Understanding electromagnetic dissociation helps predict when and how lead nuclei will fragment during acceleration, allowing engineers to position collimators and shielding more effectively. Better loss predictions enable higher luminosity operations and longer equipment lifespans.
“The results also test and improve theoretical models of electromagnetic dissociation which, beyond their intrinsic physics interest, are used to understand and predict beam losses that are a major limit on the performance of the LHC and future colliders,” adds John Jowett of the ALICE collaboration.
Gold isotope production offers insights into the mechanisms of photonuclear reactions that occur throughout the universe. Similar processes happen during stellar nucleosynthesis, cosmic ray interactions, and other high-energy astrophysical phenomena.
Data from these experiments help validate theoretical frameworks used to model exotic nuclear processes that are impossible to study through conventional laboratory methods.

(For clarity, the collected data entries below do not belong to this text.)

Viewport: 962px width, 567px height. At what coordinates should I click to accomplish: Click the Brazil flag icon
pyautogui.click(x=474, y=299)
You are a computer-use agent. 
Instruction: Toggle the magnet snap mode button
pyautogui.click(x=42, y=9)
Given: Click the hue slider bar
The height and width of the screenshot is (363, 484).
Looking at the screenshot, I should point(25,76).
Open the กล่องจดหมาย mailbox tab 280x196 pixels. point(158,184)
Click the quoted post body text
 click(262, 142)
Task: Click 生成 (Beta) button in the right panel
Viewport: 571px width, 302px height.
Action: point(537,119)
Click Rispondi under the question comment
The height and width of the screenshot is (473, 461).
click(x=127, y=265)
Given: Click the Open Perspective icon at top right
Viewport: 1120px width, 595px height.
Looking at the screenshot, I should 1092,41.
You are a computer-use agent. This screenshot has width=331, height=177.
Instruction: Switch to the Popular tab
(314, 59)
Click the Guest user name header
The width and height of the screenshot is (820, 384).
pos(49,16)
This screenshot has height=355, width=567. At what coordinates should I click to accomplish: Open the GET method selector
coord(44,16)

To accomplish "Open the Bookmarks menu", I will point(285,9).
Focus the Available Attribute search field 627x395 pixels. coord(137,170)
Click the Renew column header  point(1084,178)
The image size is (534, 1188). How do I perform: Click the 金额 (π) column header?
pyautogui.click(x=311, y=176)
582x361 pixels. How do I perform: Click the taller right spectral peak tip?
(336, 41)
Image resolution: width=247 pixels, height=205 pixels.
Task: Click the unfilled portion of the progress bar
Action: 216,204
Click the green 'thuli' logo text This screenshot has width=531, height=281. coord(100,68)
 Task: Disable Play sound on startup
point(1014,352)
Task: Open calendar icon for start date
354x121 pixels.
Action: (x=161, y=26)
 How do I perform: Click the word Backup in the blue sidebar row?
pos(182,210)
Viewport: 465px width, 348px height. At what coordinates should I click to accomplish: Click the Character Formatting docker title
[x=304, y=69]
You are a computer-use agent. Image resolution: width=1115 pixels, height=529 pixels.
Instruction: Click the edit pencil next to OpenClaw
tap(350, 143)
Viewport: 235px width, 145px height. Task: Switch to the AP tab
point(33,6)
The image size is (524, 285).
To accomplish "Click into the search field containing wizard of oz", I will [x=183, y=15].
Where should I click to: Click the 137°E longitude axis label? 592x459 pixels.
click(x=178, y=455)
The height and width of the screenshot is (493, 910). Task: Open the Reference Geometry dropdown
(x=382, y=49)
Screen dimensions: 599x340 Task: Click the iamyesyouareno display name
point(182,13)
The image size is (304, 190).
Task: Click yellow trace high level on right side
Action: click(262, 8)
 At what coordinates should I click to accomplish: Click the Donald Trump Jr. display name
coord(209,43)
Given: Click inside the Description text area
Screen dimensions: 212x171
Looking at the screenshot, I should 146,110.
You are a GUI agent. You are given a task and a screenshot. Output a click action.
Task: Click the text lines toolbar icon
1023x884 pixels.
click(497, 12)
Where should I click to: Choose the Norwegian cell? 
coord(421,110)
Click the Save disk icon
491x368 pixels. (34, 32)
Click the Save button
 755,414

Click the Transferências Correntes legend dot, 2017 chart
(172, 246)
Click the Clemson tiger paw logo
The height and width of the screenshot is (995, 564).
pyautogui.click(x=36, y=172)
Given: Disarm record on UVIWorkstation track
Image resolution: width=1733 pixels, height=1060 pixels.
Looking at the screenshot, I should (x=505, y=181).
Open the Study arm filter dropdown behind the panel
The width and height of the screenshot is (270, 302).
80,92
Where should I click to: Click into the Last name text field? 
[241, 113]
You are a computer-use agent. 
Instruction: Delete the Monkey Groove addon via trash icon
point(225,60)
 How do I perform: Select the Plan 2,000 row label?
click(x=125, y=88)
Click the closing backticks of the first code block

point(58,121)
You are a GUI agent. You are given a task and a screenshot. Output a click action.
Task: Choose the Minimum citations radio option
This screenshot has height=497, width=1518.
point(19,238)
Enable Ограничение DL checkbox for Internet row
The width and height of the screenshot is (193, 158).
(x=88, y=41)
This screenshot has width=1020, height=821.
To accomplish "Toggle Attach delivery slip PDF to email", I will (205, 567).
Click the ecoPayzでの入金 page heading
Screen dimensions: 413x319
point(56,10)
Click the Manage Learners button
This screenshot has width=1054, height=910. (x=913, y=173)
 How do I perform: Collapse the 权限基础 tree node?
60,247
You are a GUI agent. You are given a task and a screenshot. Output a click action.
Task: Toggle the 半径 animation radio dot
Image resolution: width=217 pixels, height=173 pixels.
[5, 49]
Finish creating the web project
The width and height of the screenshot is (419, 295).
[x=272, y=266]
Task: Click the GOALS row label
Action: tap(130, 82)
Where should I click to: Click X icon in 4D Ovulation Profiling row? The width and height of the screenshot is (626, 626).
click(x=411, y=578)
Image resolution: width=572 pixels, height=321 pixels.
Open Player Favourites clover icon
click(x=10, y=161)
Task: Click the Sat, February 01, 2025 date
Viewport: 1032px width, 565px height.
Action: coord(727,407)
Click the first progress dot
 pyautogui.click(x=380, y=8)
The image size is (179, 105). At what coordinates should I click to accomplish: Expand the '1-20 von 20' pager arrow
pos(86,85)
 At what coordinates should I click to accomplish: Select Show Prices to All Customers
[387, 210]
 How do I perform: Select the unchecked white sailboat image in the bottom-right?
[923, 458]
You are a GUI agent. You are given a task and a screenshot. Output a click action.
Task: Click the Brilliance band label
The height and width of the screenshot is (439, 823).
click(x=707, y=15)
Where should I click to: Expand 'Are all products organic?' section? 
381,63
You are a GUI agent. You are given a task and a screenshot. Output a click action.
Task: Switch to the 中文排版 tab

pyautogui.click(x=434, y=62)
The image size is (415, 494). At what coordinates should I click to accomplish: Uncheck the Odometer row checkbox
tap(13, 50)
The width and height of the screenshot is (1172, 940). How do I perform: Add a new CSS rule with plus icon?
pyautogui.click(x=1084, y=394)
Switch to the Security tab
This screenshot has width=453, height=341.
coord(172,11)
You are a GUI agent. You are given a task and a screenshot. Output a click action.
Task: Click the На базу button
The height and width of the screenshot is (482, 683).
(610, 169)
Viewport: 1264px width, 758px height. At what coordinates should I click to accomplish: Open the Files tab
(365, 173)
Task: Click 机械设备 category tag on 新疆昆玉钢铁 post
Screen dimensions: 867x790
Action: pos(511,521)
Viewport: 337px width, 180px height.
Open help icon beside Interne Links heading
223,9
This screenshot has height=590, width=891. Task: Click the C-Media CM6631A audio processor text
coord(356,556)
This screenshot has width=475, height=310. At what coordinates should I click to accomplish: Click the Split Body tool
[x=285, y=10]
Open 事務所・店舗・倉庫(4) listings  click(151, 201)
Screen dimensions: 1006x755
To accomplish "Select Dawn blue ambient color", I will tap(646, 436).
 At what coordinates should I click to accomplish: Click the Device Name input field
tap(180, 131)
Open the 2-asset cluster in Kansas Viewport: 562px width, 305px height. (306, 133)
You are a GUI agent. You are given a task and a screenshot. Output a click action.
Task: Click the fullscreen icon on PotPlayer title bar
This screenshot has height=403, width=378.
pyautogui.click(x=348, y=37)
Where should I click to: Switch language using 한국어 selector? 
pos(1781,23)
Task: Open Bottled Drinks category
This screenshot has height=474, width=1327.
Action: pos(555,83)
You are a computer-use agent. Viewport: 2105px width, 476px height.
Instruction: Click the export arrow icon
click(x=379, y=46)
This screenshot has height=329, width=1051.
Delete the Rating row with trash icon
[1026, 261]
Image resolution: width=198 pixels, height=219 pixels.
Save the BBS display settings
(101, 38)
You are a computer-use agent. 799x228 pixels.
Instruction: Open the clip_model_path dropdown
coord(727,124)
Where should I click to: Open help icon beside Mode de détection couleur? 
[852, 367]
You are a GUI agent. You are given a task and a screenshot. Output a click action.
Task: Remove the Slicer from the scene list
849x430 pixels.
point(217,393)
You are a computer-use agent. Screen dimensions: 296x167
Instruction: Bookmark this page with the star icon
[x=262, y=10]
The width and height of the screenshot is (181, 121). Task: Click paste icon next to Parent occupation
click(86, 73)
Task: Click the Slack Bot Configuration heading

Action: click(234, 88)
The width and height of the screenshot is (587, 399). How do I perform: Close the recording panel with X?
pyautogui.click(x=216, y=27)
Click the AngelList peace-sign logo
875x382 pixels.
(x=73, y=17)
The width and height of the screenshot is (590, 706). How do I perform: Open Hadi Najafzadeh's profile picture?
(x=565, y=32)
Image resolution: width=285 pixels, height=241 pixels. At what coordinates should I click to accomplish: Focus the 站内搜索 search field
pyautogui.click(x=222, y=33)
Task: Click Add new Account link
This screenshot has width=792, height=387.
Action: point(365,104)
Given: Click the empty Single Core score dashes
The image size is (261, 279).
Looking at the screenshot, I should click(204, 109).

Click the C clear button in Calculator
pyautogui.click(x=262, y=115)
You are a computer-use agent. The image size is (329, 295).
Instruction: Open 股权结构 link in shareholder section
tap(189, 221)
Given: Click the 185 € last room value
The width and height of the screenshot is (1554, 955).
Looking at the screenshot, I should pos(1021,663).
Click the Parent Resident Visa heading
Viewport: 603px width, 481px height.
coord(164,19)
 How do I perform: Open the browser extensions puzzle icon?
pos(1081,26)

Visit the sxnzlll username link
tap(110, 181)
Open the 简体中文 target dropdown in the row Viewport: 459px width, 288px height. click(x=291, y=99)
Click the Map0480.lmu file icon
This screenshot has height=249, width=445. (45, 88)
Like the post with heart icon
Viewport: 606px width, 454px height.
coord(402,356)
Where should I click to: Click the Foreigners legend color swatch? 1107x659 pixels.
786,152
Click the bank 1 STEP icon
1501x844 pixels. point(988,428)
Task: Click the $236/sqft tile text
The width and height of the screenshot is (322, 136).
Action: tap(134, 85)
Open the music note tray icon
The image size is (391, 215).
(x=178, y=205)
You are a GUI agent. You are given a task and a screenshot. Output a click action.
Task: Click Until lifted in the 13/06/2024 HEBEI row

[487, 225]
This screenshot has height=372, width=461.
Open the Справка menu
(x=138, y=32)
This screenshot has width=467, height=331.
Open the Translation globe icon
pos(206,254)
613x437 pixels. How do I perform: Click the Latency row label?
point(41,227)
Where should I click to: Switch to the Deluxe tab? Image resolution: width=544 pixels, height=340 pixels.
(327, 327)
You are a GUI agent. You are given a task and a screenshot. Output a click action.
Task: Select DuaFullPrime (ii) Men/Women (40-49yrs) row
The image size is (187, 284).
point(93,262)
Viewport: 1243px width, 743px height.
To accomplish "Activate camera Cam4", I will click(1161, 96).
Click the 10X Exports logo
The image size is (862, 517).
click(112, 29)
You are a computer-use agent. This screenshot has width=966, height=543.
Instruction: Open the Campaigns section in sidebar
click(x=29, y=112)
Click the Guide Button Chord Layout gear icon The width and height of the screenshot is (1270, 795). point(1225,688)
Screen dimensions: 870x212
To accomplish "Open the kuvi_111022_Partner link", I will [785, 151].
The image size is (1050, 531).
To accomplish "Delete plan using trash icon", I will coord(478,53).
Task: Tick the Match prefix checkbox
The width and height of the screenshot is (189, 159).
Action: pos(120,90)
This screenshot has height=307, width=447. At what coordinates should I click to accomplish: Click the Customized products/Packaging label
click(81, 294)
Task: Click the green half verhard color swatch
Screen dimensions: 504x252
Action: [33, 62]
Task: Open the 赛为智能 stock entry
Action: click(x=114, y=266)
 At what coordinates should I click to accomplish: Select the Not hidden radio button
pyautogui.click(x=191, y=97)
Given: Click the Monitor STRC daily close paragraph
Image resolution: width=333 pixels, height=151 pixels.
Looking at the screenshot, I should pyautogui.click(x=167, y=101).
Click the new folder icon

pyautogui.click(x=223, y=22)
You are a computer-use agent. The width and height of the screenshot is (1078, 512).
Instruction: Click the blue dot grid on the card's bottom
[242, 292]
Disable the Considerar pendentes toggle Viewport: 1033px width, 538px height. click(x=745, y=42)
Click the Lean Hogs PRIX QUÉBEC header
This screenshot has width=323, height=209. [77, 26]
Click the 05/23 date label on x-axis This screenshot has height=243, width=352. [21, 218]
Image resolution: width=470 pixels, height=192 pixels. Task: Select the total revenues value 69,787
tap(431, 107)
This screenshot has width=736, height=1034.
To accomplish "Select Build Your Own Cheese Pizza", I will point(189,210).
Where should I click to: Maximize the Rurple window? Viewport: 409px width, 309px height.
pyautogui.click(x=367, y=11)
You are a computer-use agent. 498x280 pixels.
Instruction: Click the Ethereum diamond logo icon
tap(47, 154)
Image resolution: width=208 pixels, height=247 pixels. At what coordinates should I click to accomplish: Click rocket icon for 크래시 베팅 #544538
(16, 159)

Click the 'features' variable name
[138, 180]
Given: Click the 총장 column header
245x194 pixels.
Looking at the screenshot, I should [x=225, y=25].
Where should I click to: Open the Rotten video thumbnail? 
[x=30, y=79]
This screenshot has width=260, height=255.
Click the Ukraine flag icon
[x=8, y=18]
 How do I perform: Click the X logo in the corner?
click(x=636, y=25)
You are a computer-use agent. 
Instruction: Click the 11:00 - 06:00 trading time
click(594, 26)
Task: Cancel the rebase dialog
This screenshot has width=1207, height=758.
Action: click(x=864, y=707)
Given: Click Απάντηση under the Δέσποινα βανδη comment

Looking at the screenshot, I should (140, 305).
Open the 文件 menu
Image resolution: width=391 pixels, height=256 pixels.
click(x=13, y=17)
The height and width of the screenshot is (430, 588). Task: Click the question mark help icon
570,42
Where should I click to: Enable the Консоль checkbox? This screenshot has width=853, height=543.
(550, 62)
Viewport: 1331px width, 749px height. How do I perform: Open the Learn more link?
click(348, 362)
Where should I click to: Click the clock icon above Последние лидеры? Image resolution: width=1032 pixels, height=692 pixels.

Beyond the Gold Rush: What This Breakthrough Means Tomorrow
LHC Run 3 operations have already produced nearly double the gold quantities generated during Run 2, demonstrating that continued improvements in accelerator performance directly translate to enhanced nuclear transmutation capabilities.
Systematic studies of electromagnetic dissociation could eventually enable controlled production of rare isotopes needed for medical applications, scientific research, or industrial processes. While current yields remain infinitesimally small, understanding the underlying physics opens possibilities for optimization.
Fundamental physics applications extend beyond practical engineering concerns. Electromagnetic dissociation recreates conditions similar to those existing during the first microseconds following the Big Bang, when intense electromagnetic fields permeated the expanding universe.
Medieval alchemists achieved technical success through modern particle physics, though their economic motivations remain unfulfilled. Today’s physicists pursue knowledge rather than wealth, finding treasure in understanding nature’s fundamental processes rather than creating precious metals.
Future generations may likely develop technologies making large-scale nuclear transmutation economically viable. Until then, the ancient dream of transforming lead into gold remains a fascinating demonstration of how far human understanding has progressed since the Middle Ages.